Lastly, the majority states: “ ‘We holdf, as we did in Bone-Club, that] the trial court’s failure to follow the five-step closure test. . . violated Defendant’s right to a public trial under section 22.’ ” Majority at 812 (quoting Bone-Club, 128 Wn.2d at 261). This is a misstatement of the *827holding in Bone-Club and an improper holding in this case. What the court actually said in Bone-Club was: “Lacking a trial court record showing any consideration of Defendant’s public trial right, we cannot determine whether closure was warranted. We hold the trial court’s failure to follow the five-step closure test. . . violated the Defendant’s right to a public trial under section 22.” Bone-Club 128 Wn.2d at 261 (emphasis added). Thus, it was the absence of a record from which the reviewing court could determine whether the public trial right was violated that led to the stated holding in Bone-Club. It must be remembered that the ultimate question is whether there has been an abridgement of the defendant’s right to an open trial. If a reviewing court can make the determination from the record that closure was warranted, the failure to engage in the five-step process, in and of itself, should not lead to a holding that a defendant’s right to a public trial has, solely because of that failure, been abridged. I do not suggest, however, that the Bone-Club test be ignored, nor that this court depart from the presumption of openness.7 But it places form over substance to hold that a trial court’s failure to apply Bone-Club automatically requires a retrial.

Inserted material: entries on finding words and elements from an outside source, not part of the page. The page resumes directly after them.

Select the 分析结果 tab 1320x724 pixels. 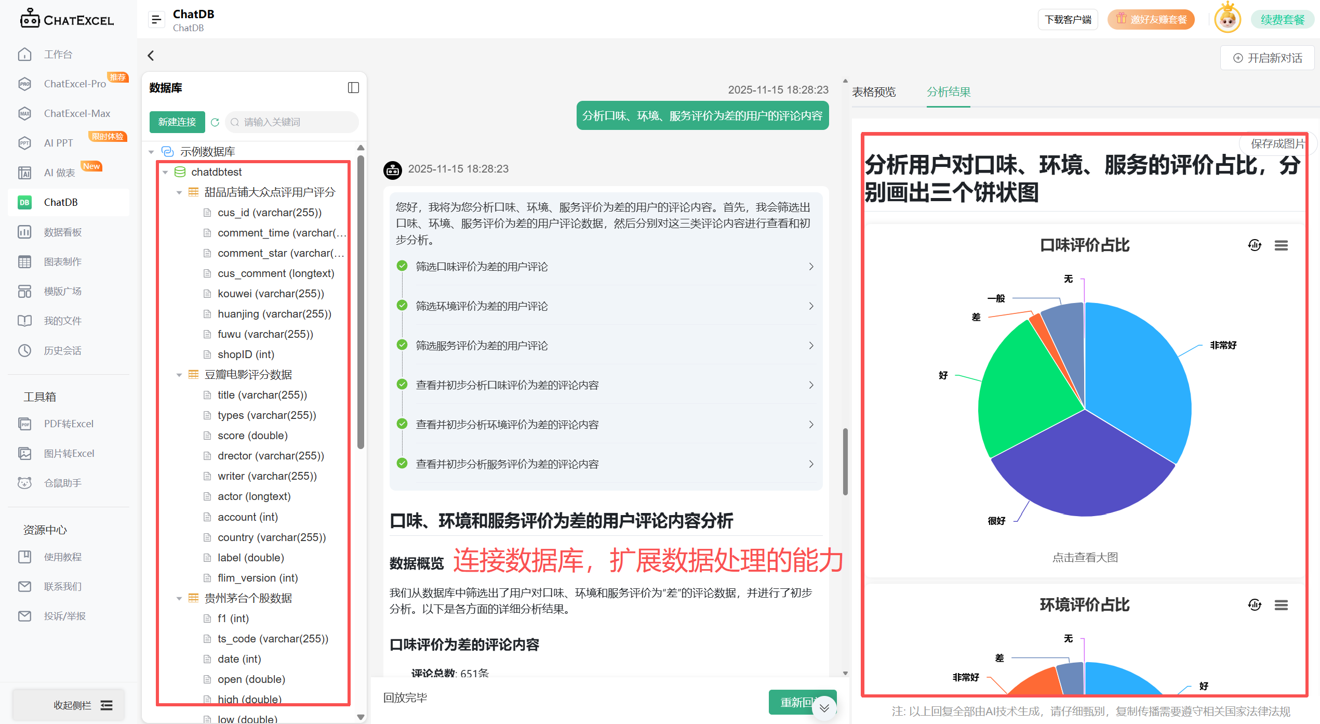point(948,92)
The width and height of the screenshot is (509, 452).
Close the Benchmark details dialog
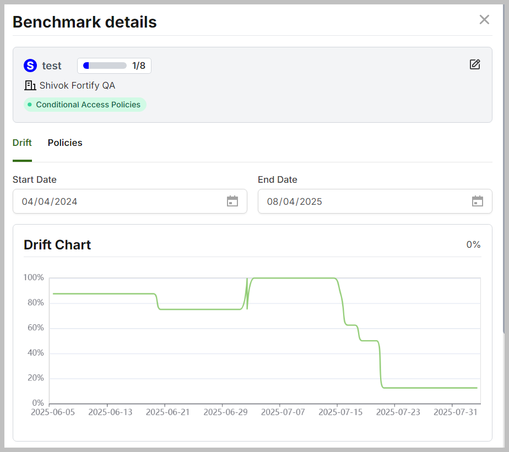pos(484,20)
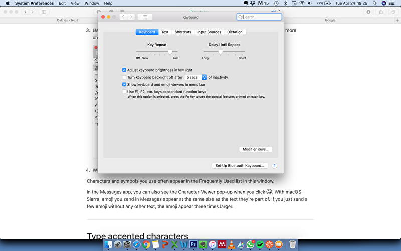Open the Window menu in menu bar
Screen dimensions: 401x251
[x=91, y=3]
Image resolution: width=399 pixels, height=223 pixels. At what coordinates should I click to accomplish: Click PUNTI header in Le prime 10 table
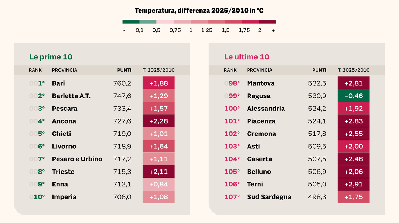coord(124,70)
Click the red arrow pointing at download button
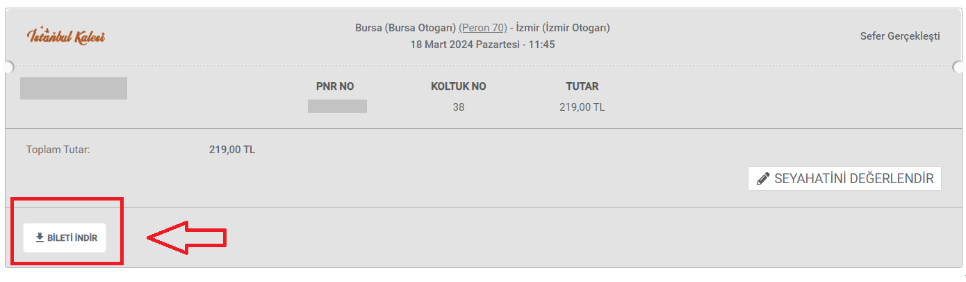This screenshot has height=282, width=966. [x=187, y=238]
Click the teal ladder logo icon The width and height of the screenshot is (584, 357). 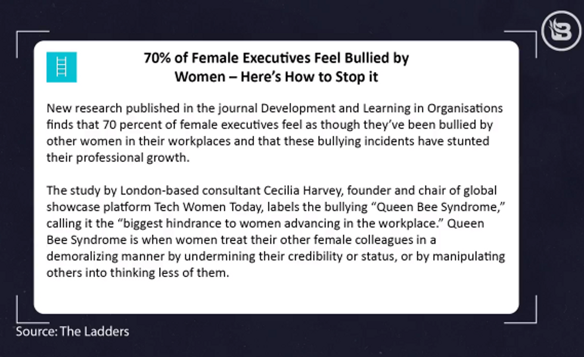click(61, 67)
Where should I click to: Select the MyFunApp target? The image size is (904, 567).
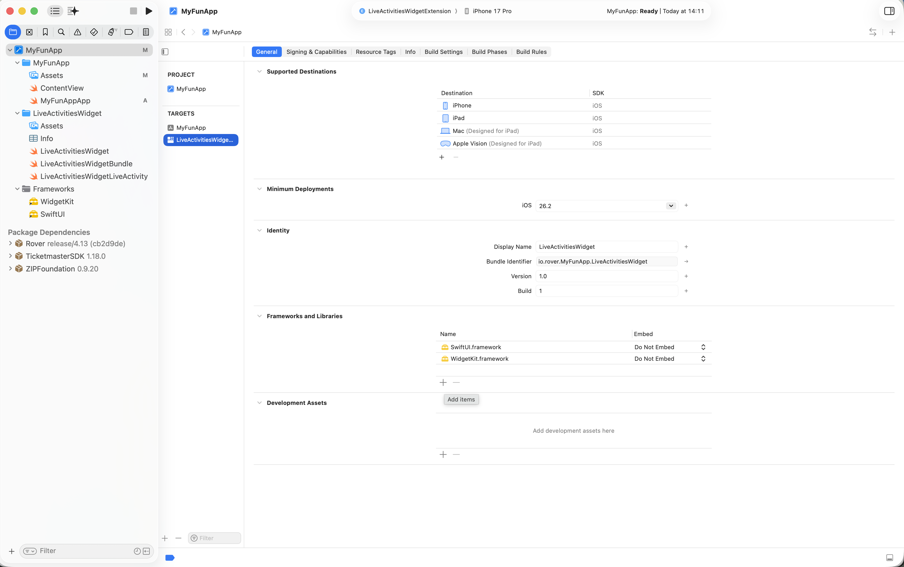191,128
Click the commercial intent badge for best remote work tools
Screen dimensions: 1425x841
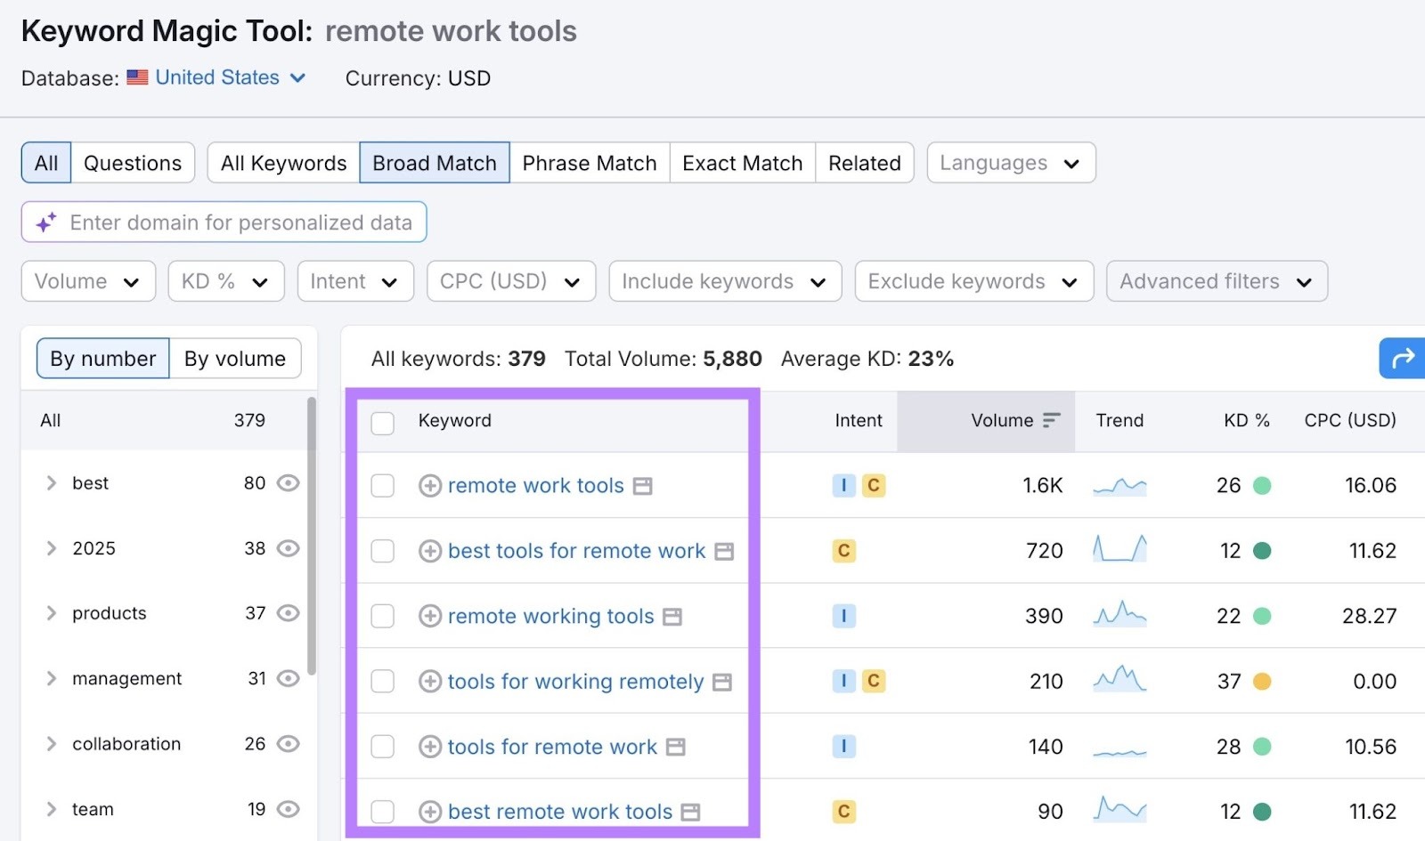tap(843, 811)
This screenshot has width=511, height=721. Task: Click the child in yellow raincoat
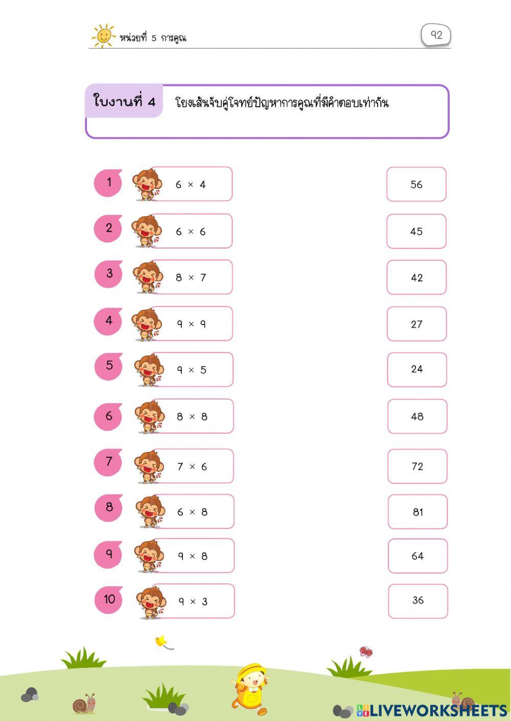(x=250, y=686)
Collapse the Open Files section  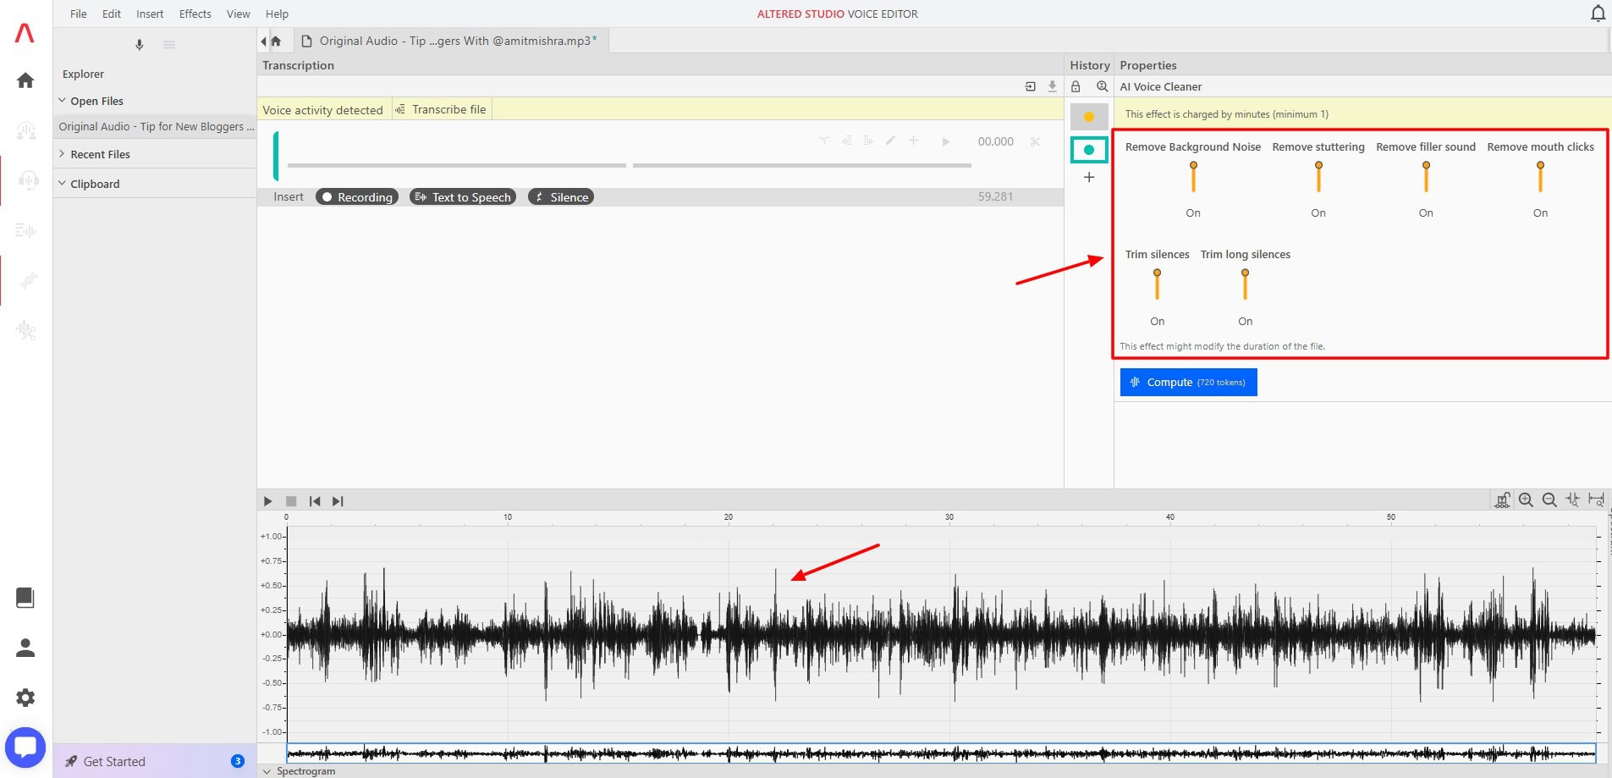click(63, 101)
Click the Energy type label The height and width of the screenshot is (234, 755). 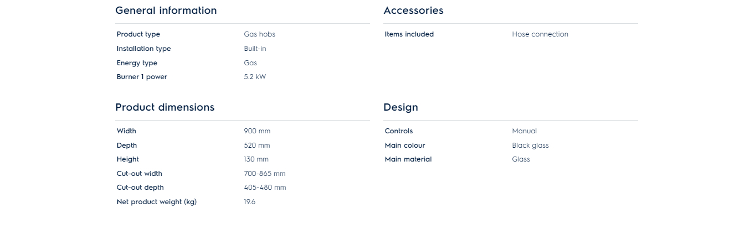click(x=137, y=63)
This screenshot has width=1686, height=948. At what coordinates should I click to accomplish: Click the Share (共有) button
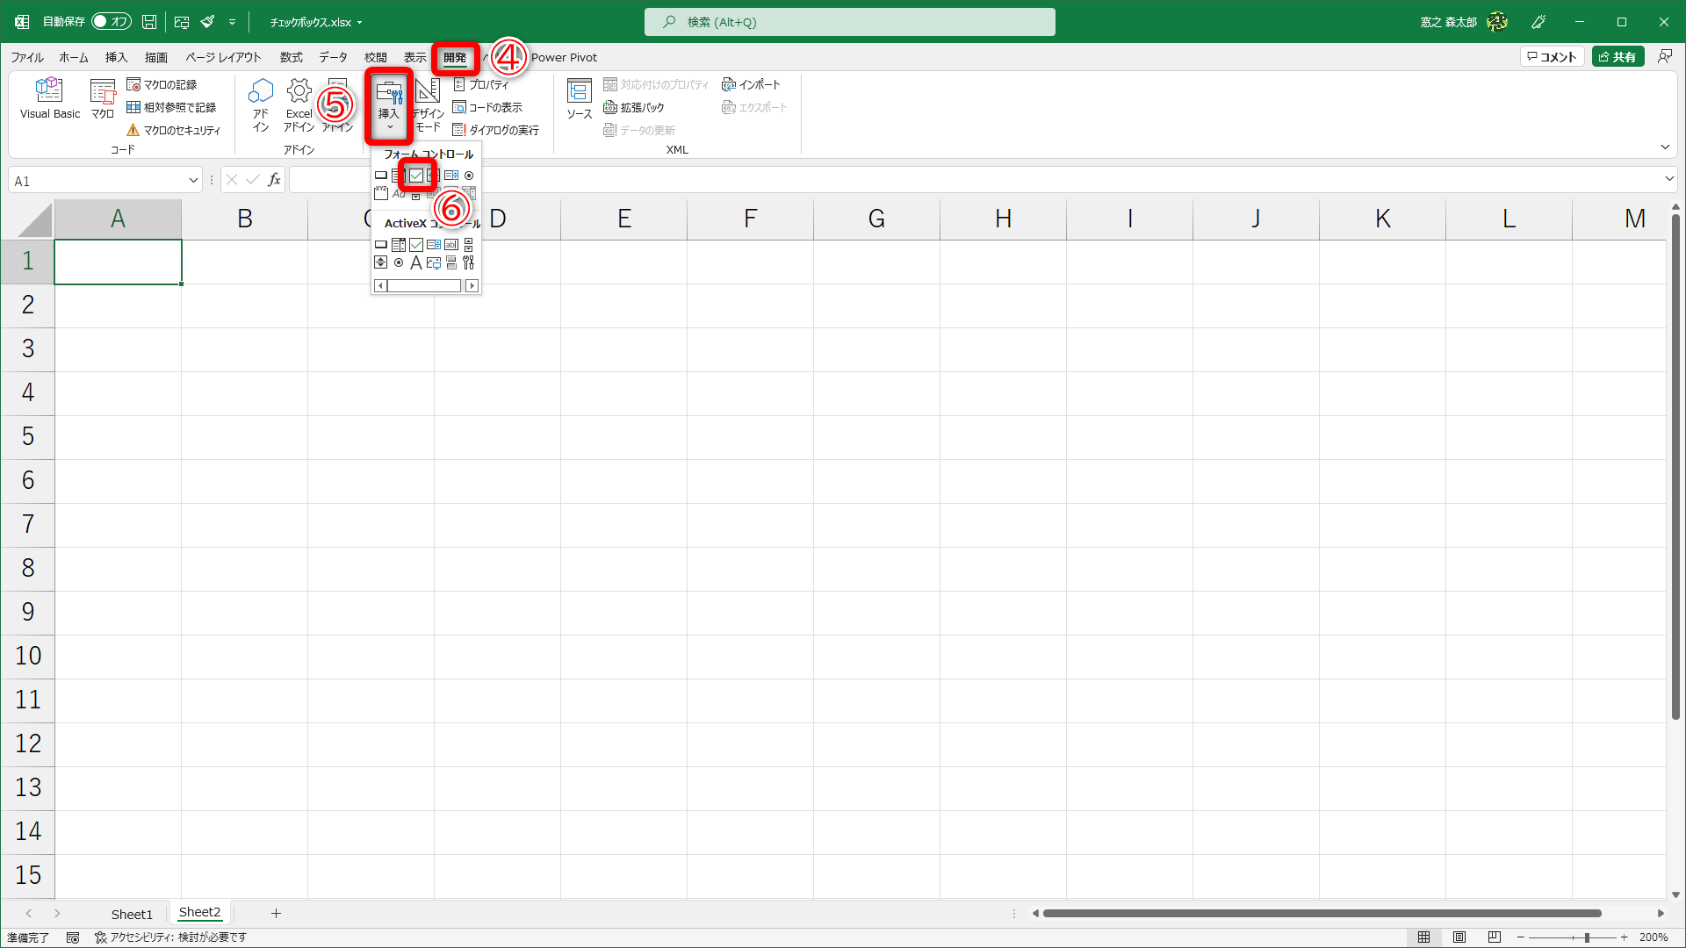coord(1618,57)
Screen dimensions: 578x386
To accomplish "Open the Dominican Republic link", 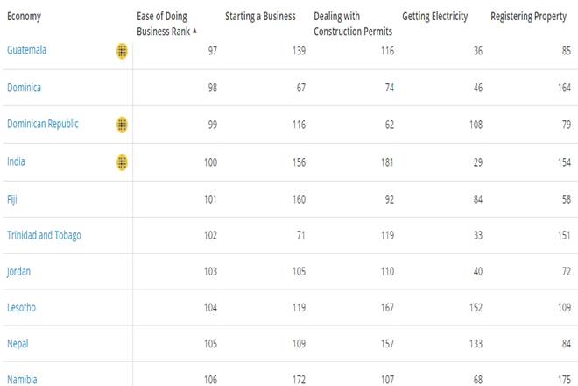I will point(43,124).
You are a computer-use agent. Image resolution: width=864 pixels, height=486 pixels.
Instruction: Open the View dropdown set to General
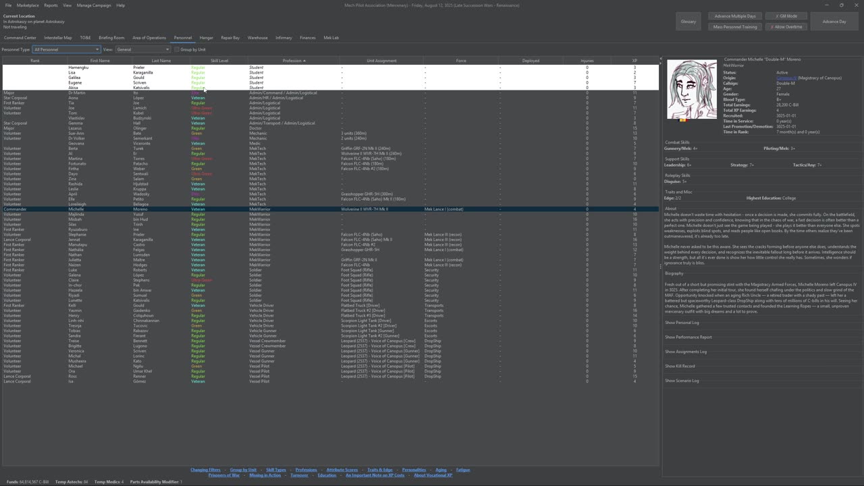click(x=143, y=49)
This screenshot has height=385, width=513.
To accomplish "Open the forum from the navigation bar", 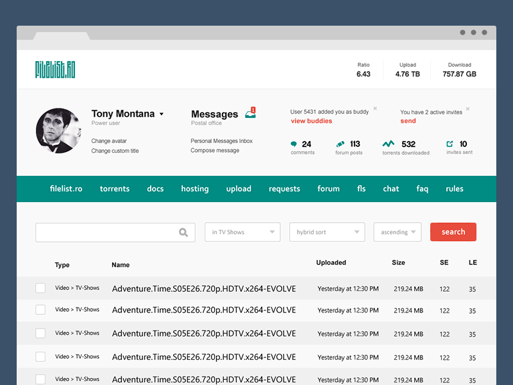I will click(x=328, y=189).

With the qualifications stated in this opinion, I concur in the majority’s decision.
Bridge, J., concurs with Madsen, J.
In Waller v. Georgia, 467 U.S. 39, 104 S. Ct. 2210, 81 L. Ed. 2d 31 (1984), the Court held that under the Sixth Amendment, the closure of a suppression hearing, over the objections of the accused, must meet the test applicable under the First Amendment as set out in Press-Enterprise Co. v. Superior Court, 464 U.S. 501, 104 S. Ct. 819, 78 L. Ed. 2d 629 (1984).
In Press-Enterprise, the Supreme Court held that “[t]he presumption of openness may be overcome only by an overriding interest based on findings that closure is essential to preserve higher values and is narrowly tailored to serve that interest.” Press-Enterprise, 464 U.S. at 510.